Şu anda Cumhurbaşkanının imzalamadığı hiçbir Bakanlar Kurulu kararnamesinin yürürlüğe giremediğini vurgulayan Işık, “Gümüşhane'ye herhangi bir il müdürü atamak için Cumhurbaşkanının imzası gerekiyor. Peki Cumhurbaşkanı ve Başbakan çatışırsa bu nereye gider Allah aşkına? Şu anda Türkiye Cumhuriyeti'nin hükümet sistemi artık çift başlıdır, bu sürdürülemez. Türkiye'de arabanın direksiyonu solda, İngiltere'de sağda, şu anda bizim hükümet sistemimizde arabanın hem sağında hem solunda direksiyon var hem de iki tane şoför var. Bu araba ne olur Allah aşkına? Ya duvara toslar ya uçuruma yuvarlanır, başka bir imkanı var mı?" dedi.
Askerlerin "Bir gemiyi iki kaptan batırır” sözüne atıfta bulunan Bakan Işık, “Şimdi Sayın Kılıçdaroğlu diyor ki 'uçakta bile iki pilot var.' Yani bu Sayın Kılıçdaroğlu'nun gafı mı yoksa gizli evete mi çalışıyor bilmiyorum ama bir uçakta doğru iki pilot var ama birinci pilot ve tam yetkili, diğer ikinci pilot onun yardımcısı yani yine yönetimde teklik var, idarede teklik var. İki başlılık yok. Şimdi bu iki başlılıkla Türkiye nereye gider? Bunu hepimizin kendimize sormamız lazım. Özellikle '15 Temmuz'dan sonra şimdi sırası mıydı?' sorusunun cevabını vereyim, eğer 15 Temmuz ihanet girişiminden sonra Türkiye'nin artık bu sistemle bir yere gidemeyeceği, güçlü iktidarların olmadığı dönemde Türkiye'nin çok büyük bedeller ödeyeceğini hepimiz gördük. Sayın Bahçeli de bunu gördüğü için bir çağrı yaptı, 'Gelin bu sistemi tartışalım.' dedi. Adalet ve Kalkınma Partisi ile Milliyetçi Hareket Partisi oturdu bugünkü ismini Cumhurbaşkanlığı hükümet sistemi dediğimiz bir değişiklik paketini, 18 maddeyi hazırladı. Bu TBMM'ye geldi, orada da görüştü, bazı maddeleri değişti, yedek milletvekilliği gibi bazı uygulamalar pakette varken çıkarıldı, bazı değişiklikler yapıldı ve genel kurula sunuldu ve kabul etti ve 16 Nisan'da da halk oyuna sunuyoruz. Gönül arzu ederdi ki bu bizim değişiklik teklifimize 'hayır' diyenler, kendi tekliflerini hazırlasınlar” diye konuştu.

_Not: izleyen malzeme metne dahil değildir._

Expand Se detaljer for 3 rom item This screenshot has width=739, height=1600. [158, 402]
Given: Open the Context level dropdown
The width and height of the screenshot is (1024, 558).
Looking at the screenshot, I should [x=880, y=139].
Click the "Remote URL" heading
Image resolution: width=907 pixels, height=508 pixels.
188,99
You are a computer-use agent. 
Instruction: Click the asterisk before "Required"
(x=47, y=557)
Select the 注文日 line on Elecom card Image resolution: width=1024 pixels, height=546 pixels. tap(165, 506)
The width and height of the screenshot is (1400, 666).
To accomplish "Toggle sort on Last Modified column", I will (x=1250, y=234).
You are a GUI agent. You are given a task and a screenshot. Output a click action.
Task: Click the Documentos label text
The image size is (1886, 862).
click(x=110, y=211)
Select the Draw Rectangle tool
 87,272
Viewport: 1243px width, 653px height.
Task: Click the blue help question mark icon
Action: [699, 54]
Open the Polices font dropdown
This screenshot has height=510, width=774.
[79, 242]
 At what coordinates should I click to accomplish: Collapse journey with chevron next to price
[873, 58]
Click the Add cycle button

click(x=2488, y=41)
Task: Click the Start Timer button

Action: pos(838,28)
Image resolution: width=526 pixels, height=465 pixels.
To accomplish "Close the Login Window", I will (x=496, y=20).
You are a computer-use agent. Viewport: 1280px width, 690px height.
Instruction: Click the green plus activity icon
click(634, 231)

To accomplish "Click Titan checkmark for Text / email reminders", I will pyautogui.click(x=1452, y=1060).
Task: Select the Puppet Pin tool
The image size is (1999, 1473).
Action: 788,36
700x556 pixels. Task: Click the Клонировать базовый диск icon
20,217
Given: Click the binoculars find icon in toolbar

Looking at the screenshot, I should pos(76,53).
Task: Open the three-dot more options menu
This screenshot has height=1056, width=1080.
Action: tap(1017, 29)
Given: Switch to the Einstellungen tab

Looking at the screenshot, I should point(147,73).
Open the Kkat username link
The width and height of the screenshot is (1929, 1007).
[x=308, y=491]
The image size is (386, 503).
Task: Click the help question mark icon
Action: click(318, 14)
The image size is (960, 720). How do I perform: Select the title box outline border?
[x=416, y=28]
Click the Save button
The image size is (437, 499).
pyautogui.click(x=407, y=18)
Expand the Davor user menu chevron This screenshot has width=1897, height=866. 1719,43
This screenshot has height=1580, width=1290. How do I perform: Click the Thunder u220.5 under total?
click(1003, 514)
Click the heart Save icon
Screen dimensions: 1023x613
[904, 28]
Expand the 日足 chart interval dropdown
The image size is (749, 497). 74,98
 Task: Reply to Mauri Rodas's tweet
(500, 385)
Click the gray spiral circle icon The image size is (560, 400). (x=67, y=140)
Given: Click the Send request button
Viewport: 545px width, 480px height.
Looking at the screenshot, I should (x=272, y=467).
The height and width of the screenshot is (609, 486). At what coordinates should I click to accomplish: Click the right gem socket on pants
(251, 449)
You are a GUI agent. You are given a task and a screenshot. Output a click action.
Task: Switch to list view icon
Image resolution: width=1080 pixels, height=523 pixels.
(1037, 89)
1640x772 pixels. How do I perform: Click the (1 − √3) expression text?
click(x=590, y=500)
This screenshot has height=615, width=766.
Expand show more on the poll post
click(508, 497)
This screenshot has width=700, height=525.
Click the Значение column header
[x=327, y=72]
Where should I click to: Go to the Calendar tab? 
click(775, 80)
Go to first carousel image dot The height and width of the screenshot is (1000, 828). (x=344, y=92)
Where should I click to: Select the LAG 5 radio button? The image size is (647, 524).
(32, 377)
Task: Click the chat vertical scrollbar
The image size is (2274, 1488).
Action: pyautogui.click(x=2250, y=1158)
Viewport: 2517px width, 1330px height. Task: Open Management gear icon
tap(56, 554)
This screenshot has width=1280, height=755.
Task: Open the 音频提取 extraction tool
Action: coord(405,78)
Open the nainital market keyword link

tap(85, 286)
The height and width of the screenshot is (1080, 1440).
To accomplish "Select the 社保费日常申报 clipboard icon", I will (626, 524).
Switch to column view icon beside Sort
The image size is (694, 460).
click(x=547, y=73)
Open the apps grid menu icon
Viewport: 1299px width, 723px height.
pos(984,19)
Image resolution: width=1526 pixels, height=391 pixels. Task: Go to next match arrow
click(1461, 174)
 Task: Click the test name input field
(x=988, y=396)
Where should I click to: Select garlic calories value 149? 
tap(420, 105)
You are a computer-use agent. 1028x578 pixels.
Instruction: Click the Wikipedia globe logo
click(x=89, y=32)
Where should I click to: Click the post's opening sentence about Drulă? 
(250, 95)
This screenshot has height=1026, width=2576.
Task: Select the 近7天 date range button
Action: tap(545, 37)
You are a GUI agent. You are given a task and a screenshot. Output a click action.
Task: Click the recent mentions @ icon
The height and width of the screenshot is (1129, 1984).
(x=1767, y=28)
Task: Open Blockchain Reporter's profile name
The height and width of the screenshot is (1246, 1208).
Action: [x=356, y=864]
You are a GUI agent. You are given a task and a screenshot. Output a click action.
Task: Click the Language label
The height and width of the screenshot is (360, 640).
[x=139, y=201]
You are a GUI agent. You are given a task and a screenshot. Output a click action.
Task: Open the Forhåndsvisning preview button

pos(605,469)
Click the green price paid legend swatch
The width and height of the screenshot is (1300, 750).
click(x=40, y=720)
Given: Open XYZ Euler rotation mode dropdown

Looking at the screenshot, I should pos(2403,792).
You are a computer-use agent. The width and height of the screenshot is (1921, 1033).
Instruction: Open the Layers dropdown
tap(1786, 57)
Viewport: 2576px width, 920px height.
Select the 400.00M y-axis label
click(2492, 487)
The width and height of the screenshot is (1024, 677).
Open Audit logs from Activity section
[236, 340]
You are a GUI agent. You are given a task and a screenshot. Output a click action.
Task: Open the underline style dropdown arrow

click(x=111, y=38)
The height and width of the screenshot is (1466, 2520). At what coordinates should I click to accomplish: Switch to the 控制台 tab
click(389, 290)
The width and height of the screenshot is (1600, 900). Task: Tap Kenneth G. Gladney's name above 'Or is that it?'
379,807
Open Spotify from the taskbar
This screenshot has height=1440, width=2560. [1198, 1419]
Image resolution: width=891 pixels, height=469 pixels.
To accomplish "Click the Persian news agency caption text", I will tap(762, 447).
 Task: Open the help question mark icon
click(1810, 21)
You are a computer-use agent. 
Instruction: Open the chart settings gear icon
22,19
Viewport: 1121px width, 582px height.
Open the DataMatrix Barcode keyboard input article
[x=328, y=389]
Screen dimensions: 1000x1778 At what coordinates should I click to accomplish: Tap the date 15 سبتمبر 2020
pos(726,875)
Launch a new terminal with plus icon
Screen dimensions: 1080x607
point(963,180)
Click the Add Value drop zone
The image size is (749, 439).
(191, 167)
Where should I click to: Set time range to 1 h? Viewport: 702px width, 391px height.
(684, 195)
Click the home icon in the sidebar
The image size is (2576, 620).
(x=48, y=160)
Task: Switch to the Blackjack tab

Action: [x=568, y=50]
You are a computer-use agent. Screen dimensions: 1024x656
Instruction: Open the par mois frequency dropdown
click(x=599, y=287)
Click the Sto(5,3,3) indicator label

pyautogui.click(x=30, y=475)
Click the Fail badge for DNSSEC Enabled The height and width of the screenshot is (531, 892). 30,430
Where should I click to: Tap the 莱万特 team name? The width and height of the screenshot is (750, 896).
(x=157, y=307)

Cumhurbaşkanlığı Hükümet Sisteminin çift başlılığı ortadan kaldırdığına değinen Bakan Işık, şöyle konuştu: “Cumhurbaşkanlığı makamıyla başbakanlık makamını birleştiriyor. Çift başlılığın ortadan kaldırılması Türkiye için başlı başına bir kazanımdır. Demokrasinin iki temel kavramı çok önemlidir. Bir, temsilde adalet. Bir demokratik ülkede istenir ki her siyasi görüş mümkün olduğu ölçüde Mecliste temsil edilsin, temsilde adalet sağlansın. İkinci kavram da yönetimde istikrarlı olsun yani yönetimde istikrar sağlansın. Türkiye 12 Eylül öncesinde temsilde adaleti savunduğu için yönetimde istikrarı bir türlü sağlayamadı. 12 Eylül'deki anayasa ve kanunlar buna tepki olarak oluşturulduğu için bu defa yönetimde istikrar sağlayacağız diye yüzde 10 barajı, milletvekillerinin tamamen genel merkez tarafından merkez yoklamasıyla belirlenmesi, siyasi partiler kanununun genel merkezlere aşırı yetki tanıması gibi sadece yönetimde istikrara odaklanan temsilde adaleti ikinci plana atan bir anlayış geldi. Bunlar hepsi parlamenter sistemin içinde oldu. Bizim önerdiğimiz yeni sistemde hem temsilde adaleti sağlıyoruz hem yönetimde istikrarı.”
Vali Okay Memiş, AK Parti Gümüşhane Milletvekilleri Hacı Osman Akgün ve Cihan Pektaş, Belediye Başkanı Ercan Çimen, Gümüşhane Üniversitesi Rektörü Prof. Dr. Halil İbrahim Zeybek, kurum müdürleri, akademik ve idari personel ile çok sayıda öğrencinin katıldığı programda Bakan Işık öğrencilerin sorularını da cevaplandırdı.